Long gone are the days of planning and building transportation facilities without regard to the impacts on people’s health and their environment. And long gone are the days when transportation and health experts work in separate worlds, never sharing their expertise.
The mash-up of transportation and health issues is increasingly a focus of conference sessions, and sometimes the entire focus of a conference. There’s even a LinkedIn group, Transportation-Public Health Link, tracking related stories and news and fostering conversations.
This isn’t just an insider issue for a few health and transportation geeks. As long ago as 2005, the non-partisan blue ribbon National Surface Transportation Policy and Revenue Study Commission, created by Congress in 2005 to guide a new federal transportation policy and funding bill, noted: “The nation’s surface transportation network regrettably exacts a terrible toll in lost lives and damaged health.”
It’s clear that well-planned transportation facilities and options can reduce collision injuries and deaths, and assist to reduce the incidence of obesity, lung cancer, asthma and heart disease. Transportation is also critical for accessing health care and inducing physical activity.
And this isn’t about forcing people to walk and bike, or forcing governments to build sidewalks and bike paths instead of roads. Todd Litman of the Victoria Transport Policy Institute explained it well in a 2010 Planetizen article:
“What does this mean for planners? It is not our role to force people to increase their walking and cycling activity for health sake. Rather, our role is to help decision-makers and the general public understand the full impacts of their decisions, including indirect impacts such as long-term public fitness and health effects. They can then make informed decisions when designing communities and transport facilities, creating transport policies, or choosing where to live.

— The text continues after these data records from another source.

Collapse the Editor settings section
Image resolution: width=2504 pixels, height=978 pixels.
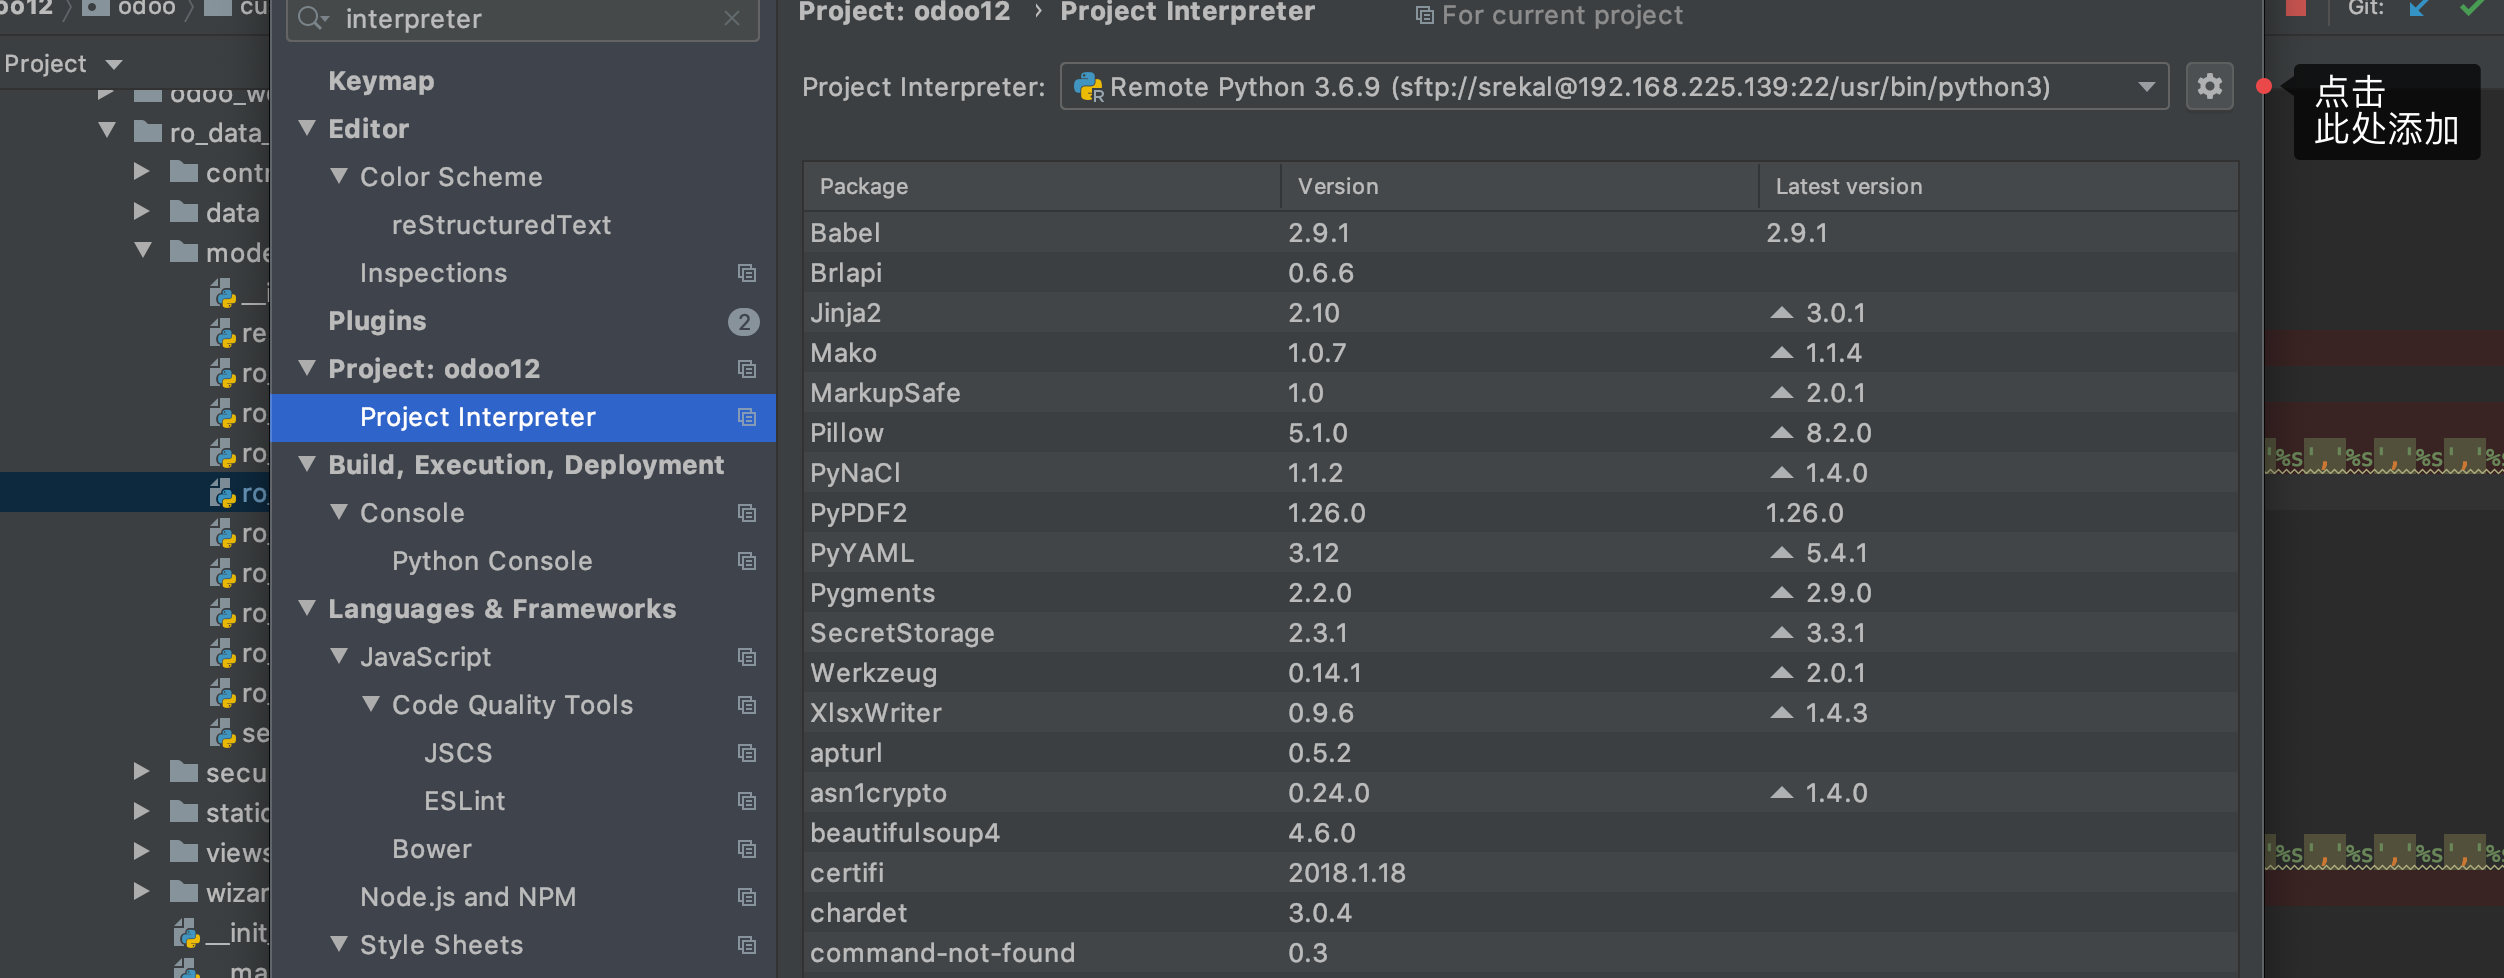coord(308,129)

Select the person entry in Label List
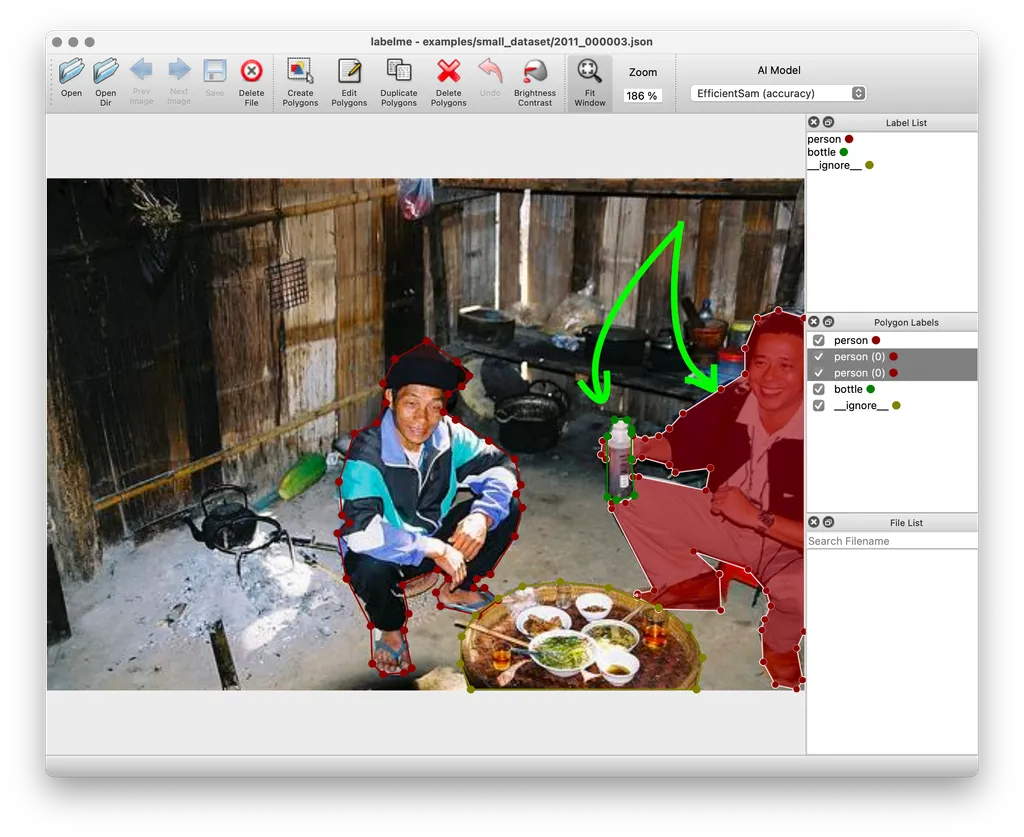point(824,139)
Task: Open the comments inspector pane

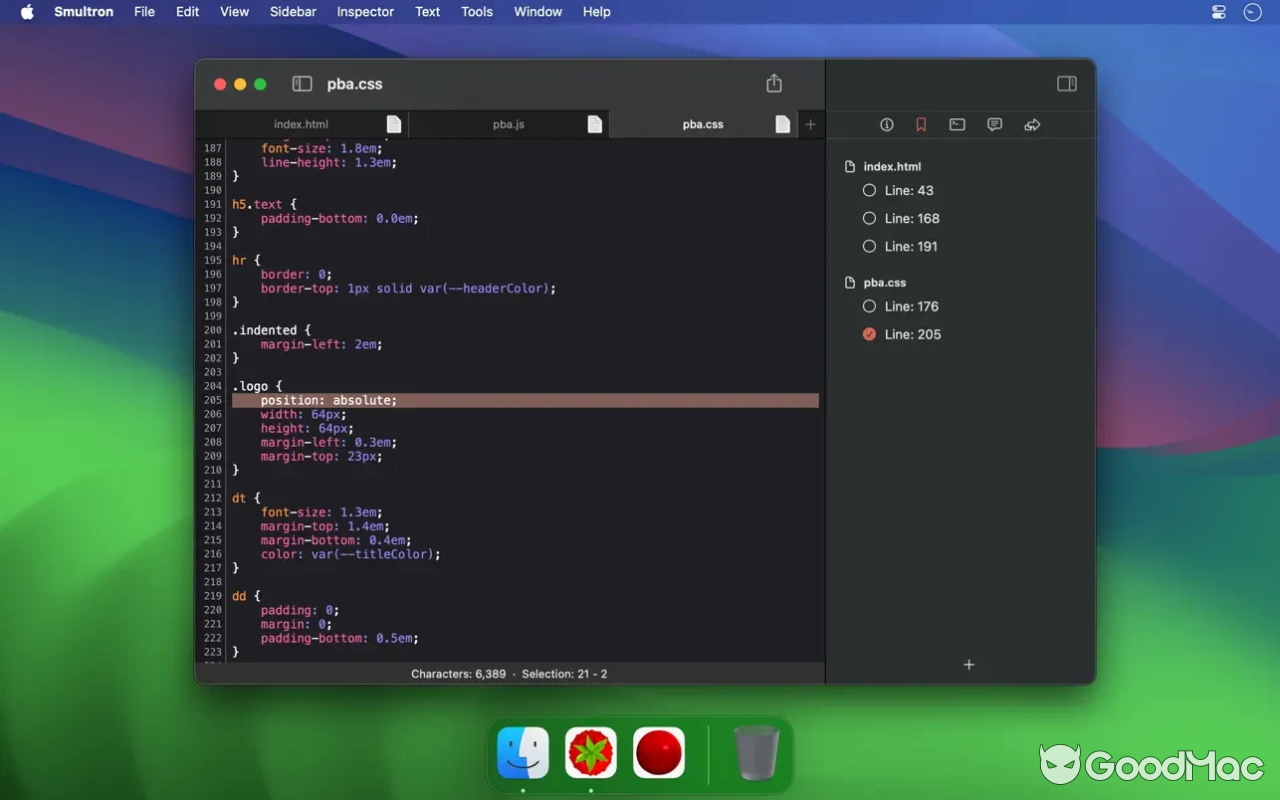Action: pyautogui.click(x=994, y=124)
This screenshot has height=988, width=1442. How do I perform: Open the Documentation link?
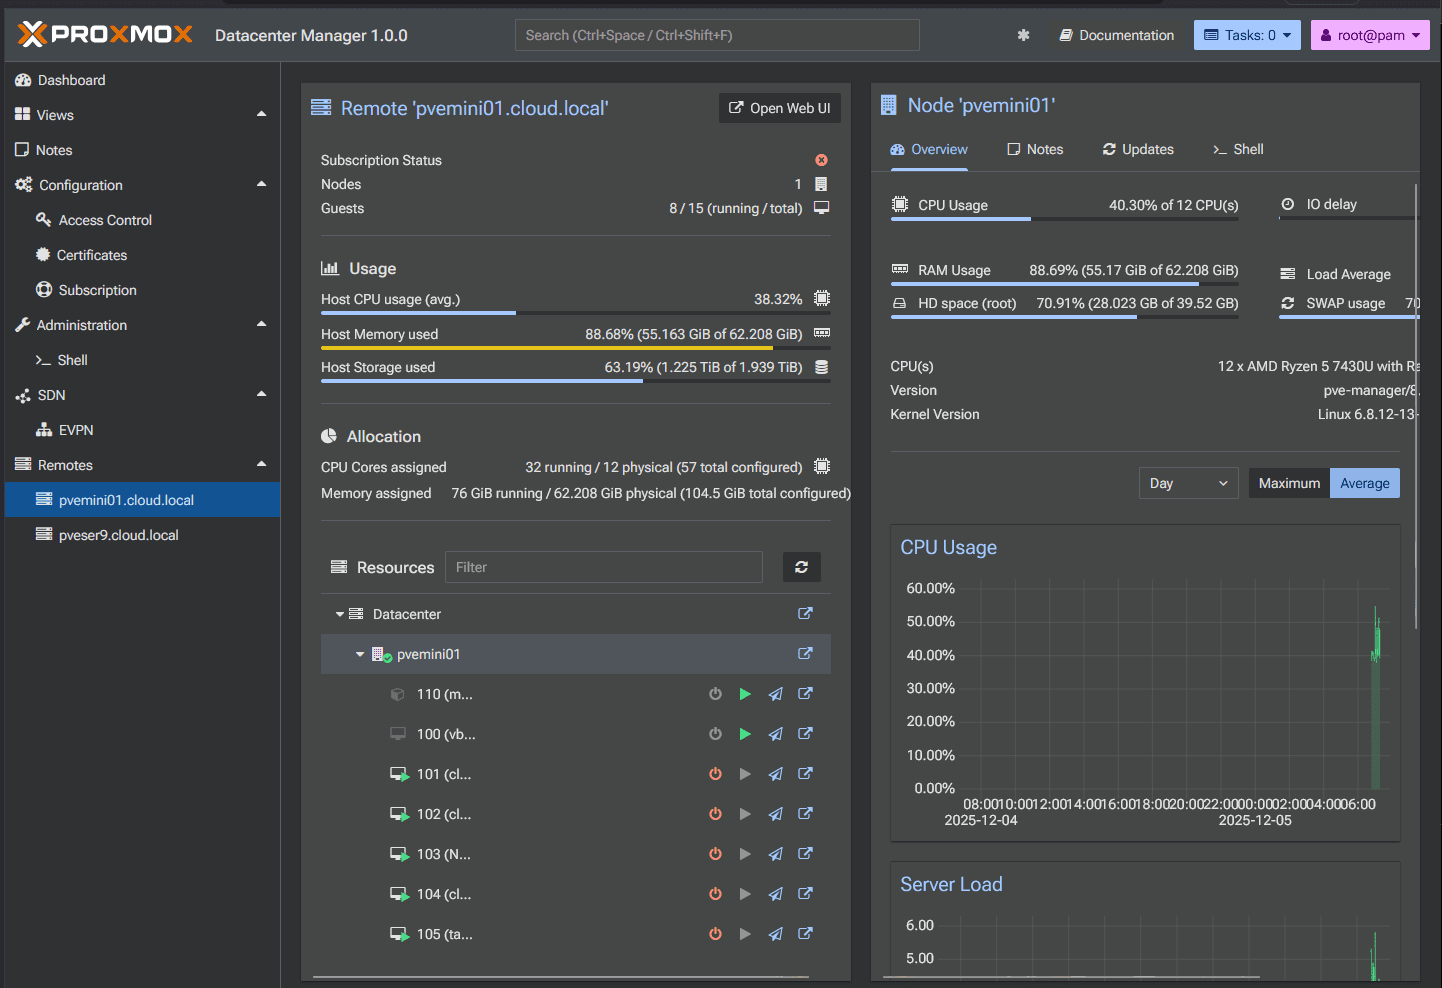coord(1116,34)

“The challenge for planners it to clearly communicate these impacts. For example, we can point out that expanding an urban arterial from four to six lanes may improve motor vehicle traffic conditions, but will degrade walking and cycling conditions which has negative health consequences, providing additional support for alternative congestion reduction strategies. We can quantify the health benefits that result from improving walking and cycling conditions, traffic speed-control programs, transportation demand management strategies, and smart growth land use policies. Similarly, we can point out that among the many benefits of improving public-transit service is that, by stimulating more walking and cycling activity, this helps improve public fitness and health. We can work with public health officials so they understand the many ways that transport and land use policy and planning reforms can help achieve their goals.”
Today there are many examples of transportation and health professionals collaborating to figure out how to improve existing transportation networks, and build new transportation facilities, to foster a community’s health and sustainability – in addition to improving mobility.
That’s exactly what a group of Spokane, Washington transportation and health professionals hope to achieve in a transportation symposium this week (September 12), “Inland Empire at a Turning Point (hashtag: #SRHD)” The Symposium is funded in part with a grant from the Community Transformation Grant Program of the Centers for Disease Control.
The cosponsors, the Spokane Regional Health District and the Inland Empire chapter of the American Planning Association are inviting “innovative transportation professionals to hear and share what other communities are doing to get out ahead of transportation challenges” and “explore strategies for creating transportation systems that spur great communities.”
The cosponsors have a pretty short, plain language description of the challenge:“Both nationally and locally communities are facing new significant forces that play into our transportation investment choices; the aging Baby Boomer generation, rising obesity rates, increased demand for multimodal facilities, significant backlogs of deferred facility maintenance and preservation work and shrinking budgets. The customary methods of tackling tough transportation questions may no longer be applicable to today’s challenges.”
Examples of how the Spokane Regional Health District is involved:
- Partnered with a broad spectrum of community groups and leaders on active transportation projects: Complete Streets, City of Spokane Valley Bike and Pedestrian Plan, Safe Routes to School, City of Spokane Pedestrian Plan.
- Worked on Safe Routes to Schools in collaboration with school administrators, staff, parents and children and the State DOT.
- Partnered with the City of Spokane to implement an Health Impacts Assessment on the proposed University District Bike and Pedestrian Bridge.